Generally, I don't need the performance of C++. I think lots of people that think they do are probably wrong, but I try to not argue on the internet. If I need to get something done, and get on to the next thing, I use Go. Do I leave cycles on the floor and have (very small) GC pauses – yes, but I get my stuff done, and IMO it's a small price to pay.
Use whatever language helps you get your stuff done. Stop arguing over languages.
--
Having said that, if the question is, "why aren't the WebAssembly people mentioning Go?" I don't know. Go's supported WASM for a long-time, and the people inside Google who care about WASM care about Go. There is new stuff in WASM not really taken advantage of in Go, but Go is also a strange animal with a strange stack model, and it takes time. I would think, as with all things Go, it'll be there, but it will take a little time, be thorough, complete, well thought out, and maintained roughly forever.

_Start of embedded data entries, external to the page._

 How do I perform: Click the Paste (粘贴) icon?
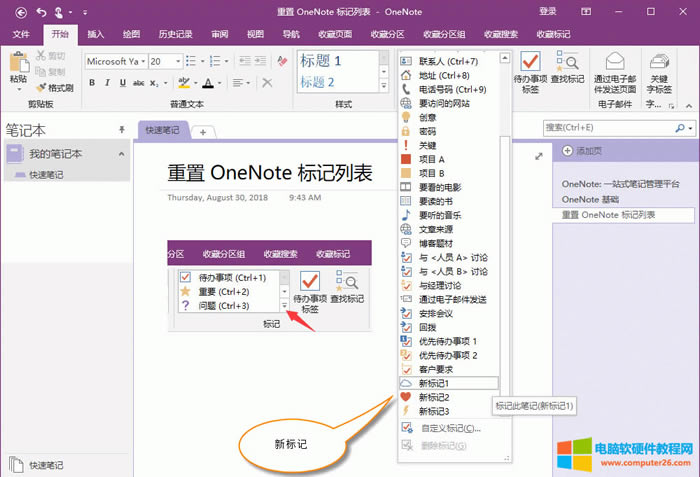click(18, 66)
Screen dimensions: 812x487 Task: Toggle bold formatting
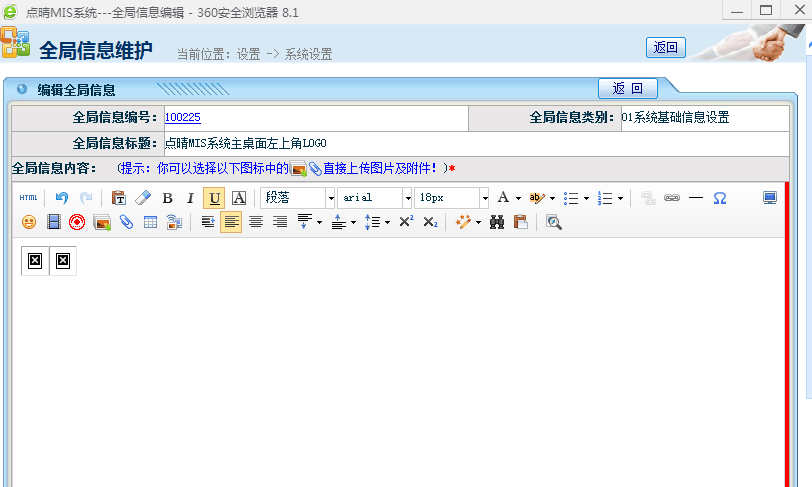167,198
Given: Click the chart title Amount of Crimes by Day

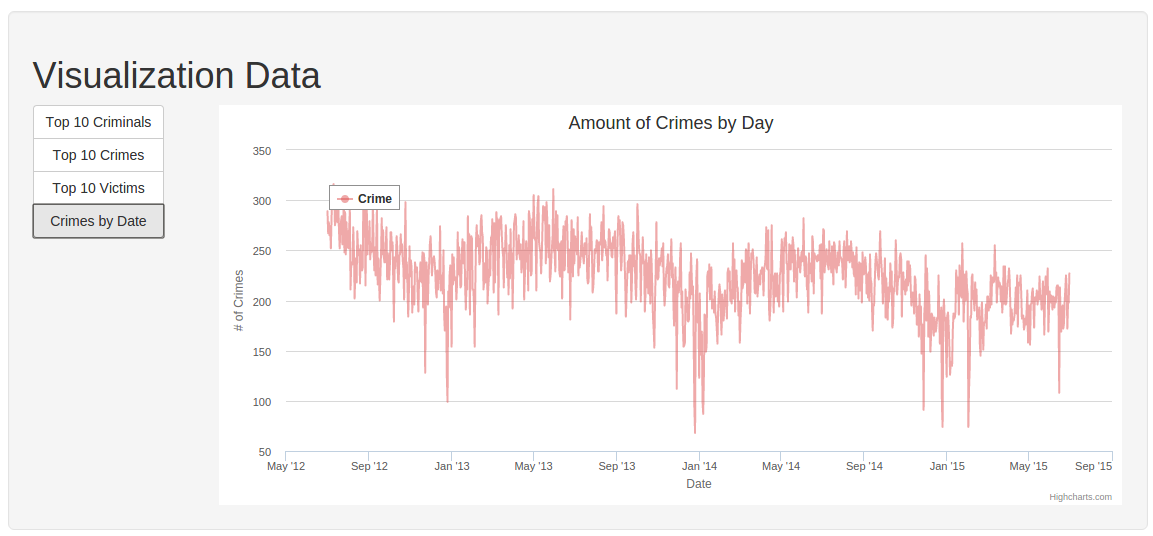Looking at the screenshot, I should tap(671, 123).
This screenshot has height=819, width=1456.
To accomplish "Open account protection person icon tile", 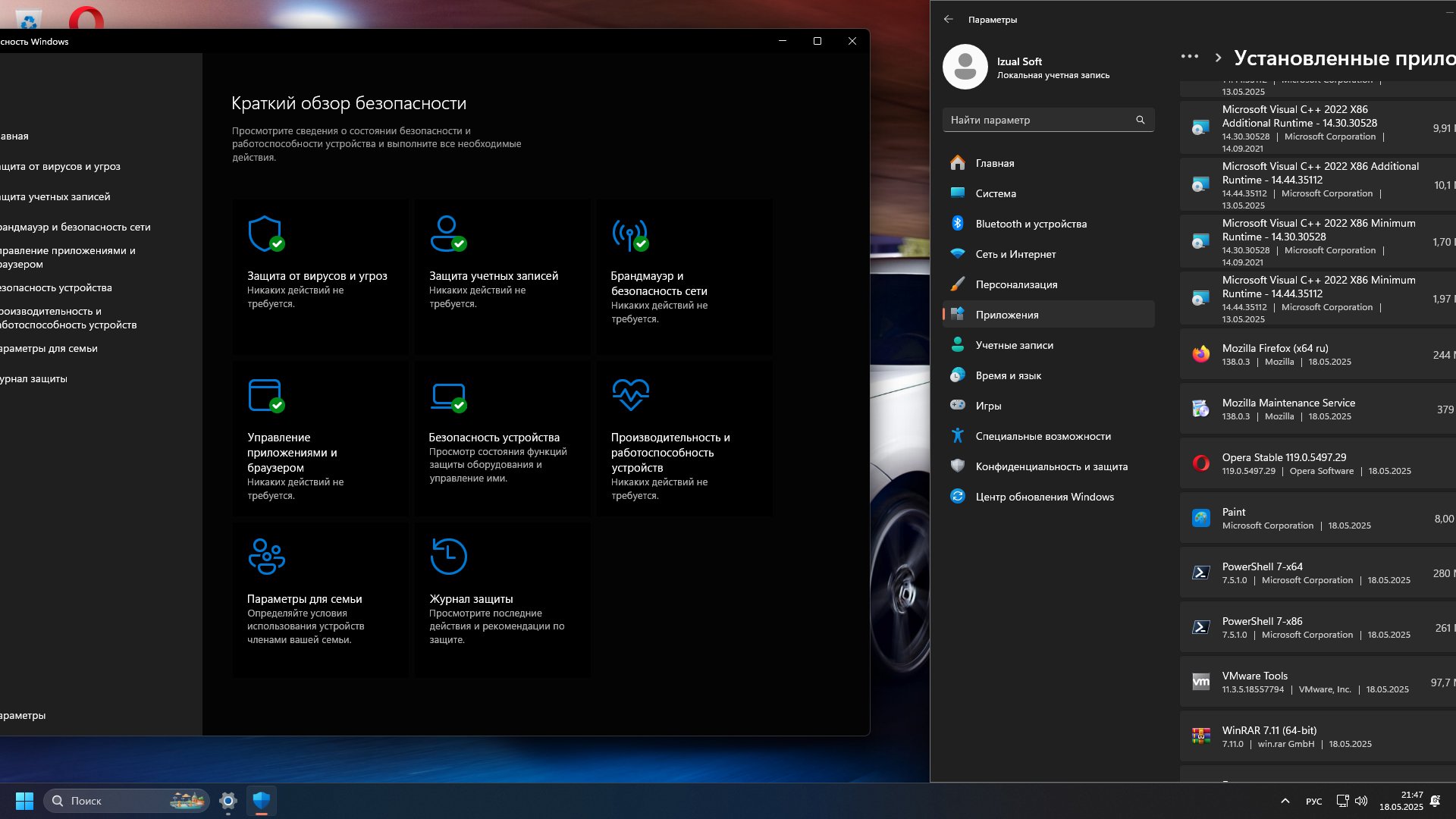I will (502, 276).
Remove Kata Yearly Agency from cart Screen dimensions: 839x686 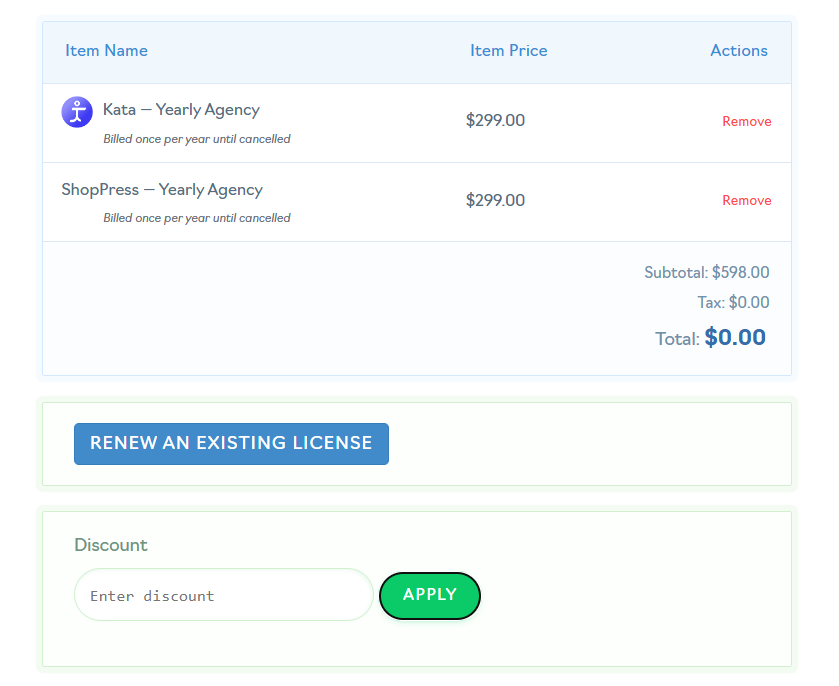746,121
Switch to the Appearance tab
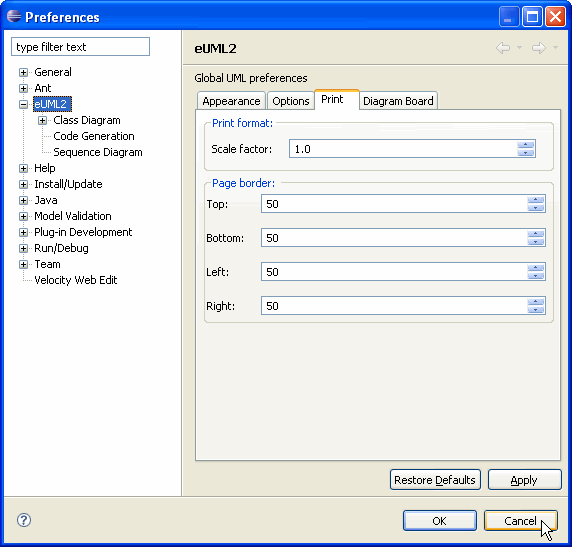This screenshot has height=547, width=572. click(231, 101)
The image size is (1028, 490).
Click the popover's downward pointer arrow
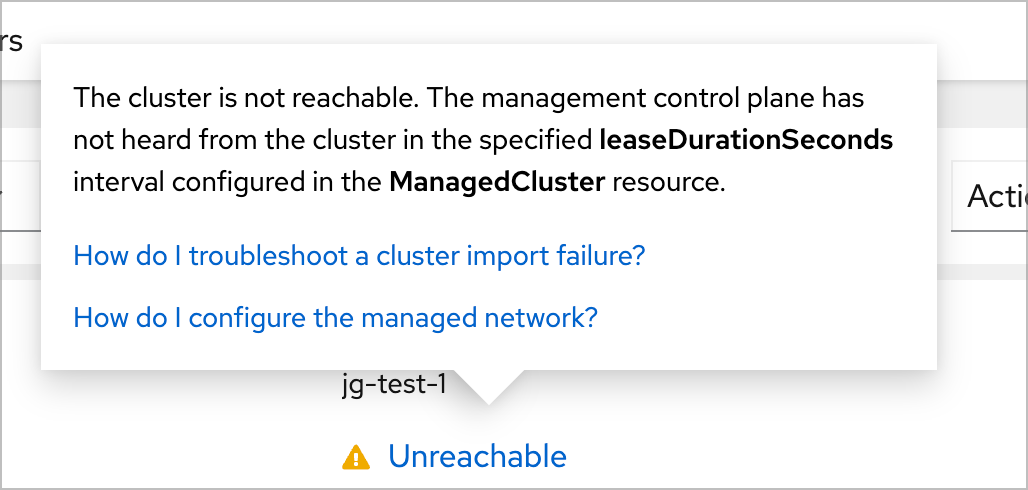[x=488, y=386]
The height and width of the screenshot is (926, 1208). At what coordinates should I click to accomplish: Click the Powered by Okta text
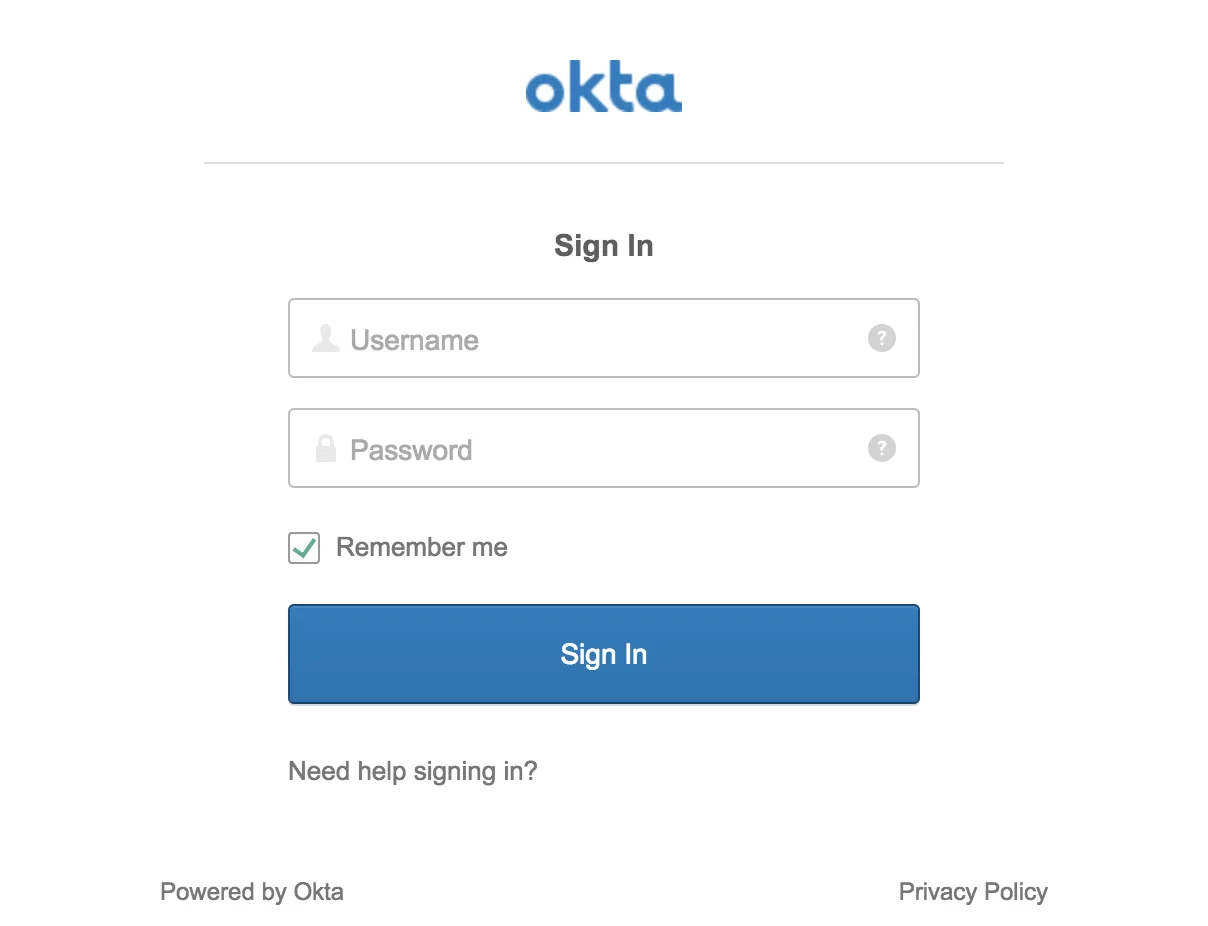click(251, 891)
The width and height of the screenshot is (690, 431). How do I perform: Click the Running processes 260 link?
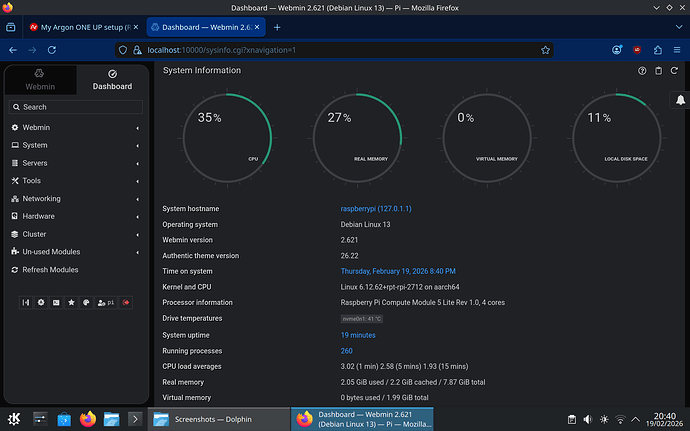(346, 351)
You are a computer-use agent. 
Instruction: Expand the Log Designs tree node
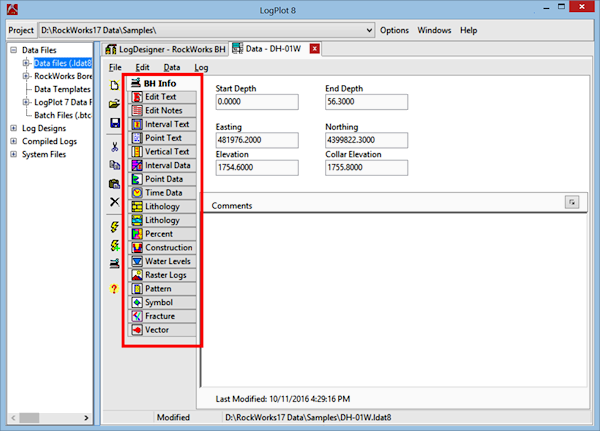13,128
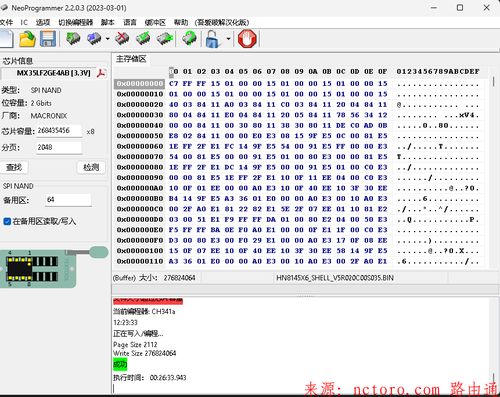
Task: Click the write chip icon with blue chip
Action: tap(94, 39)
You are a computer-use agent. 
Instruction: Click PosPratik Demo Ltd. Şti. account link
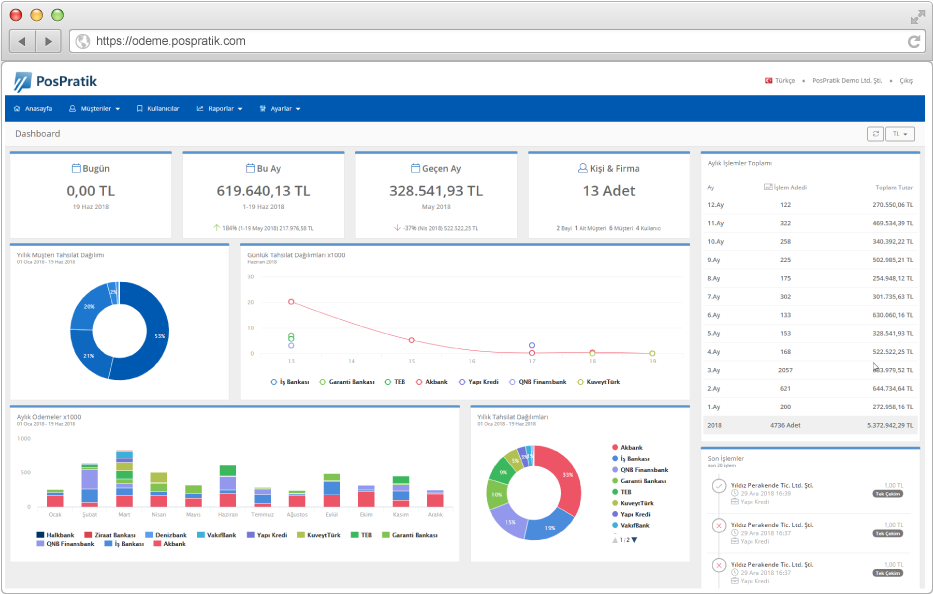[847, 80]
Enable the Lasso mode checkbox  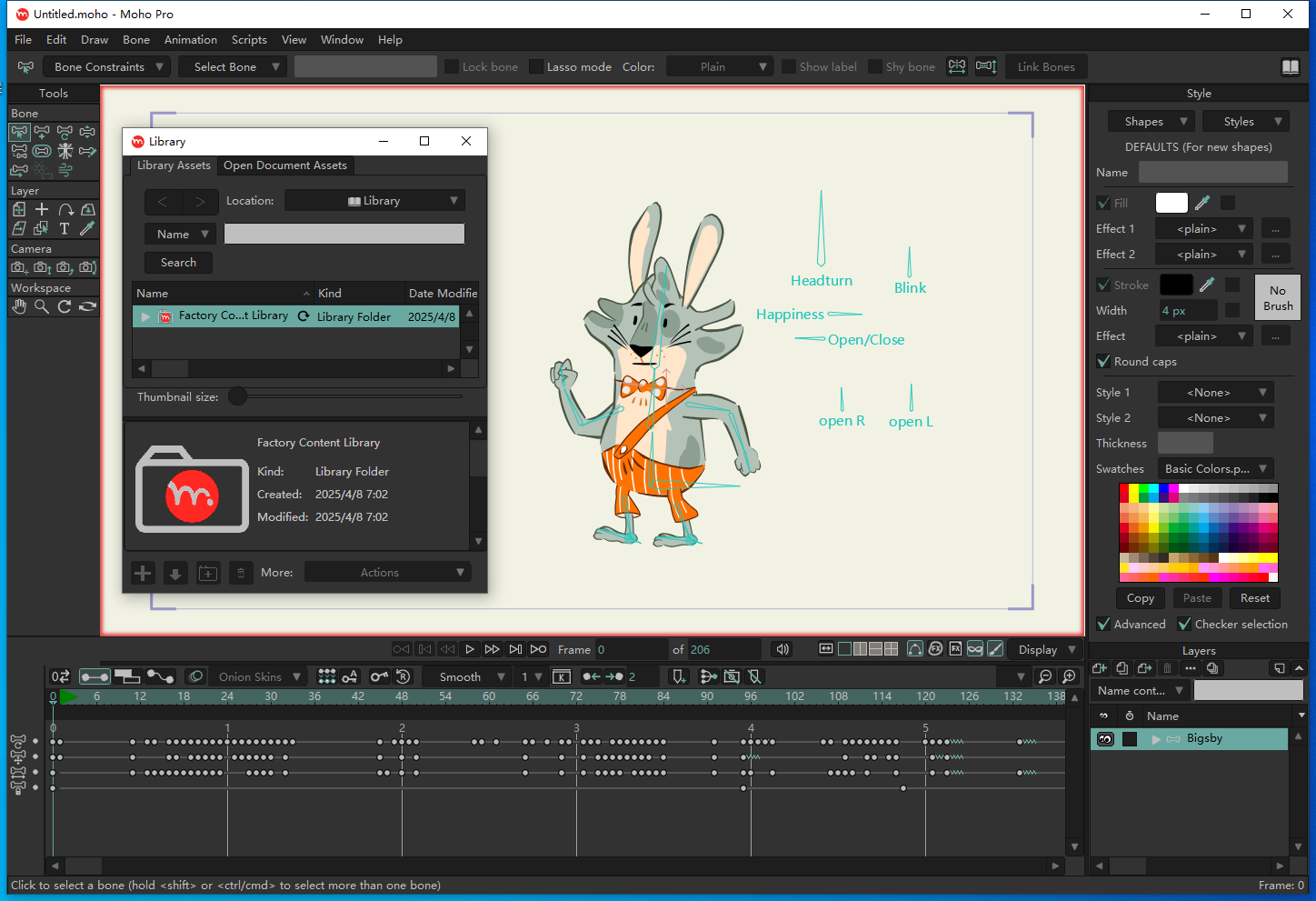tap(536, 67)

Quote from Ian Lance Taylor (Google Principal Engineer)
"Now a bit of personal history. The Go project was started, by Rob, Robert, and Ken, as a bottom-up project. I joined the project some 9 months later, on my own initiative, against my manager's preference. There was no mandate or suggestion from Google management or executives that Google should develop a programming language. For many years, including well after the open source release, I doubt any Google executives had more than a vague awareness of the existence of Go (I recall a time when Google's SVP of Engineering saw some of us in the cafeteria and congratulated us on a release; this was surprising since we hadn't released anything recently, and it soon came up that he thought we were working on the Dart language, not the Go language.)"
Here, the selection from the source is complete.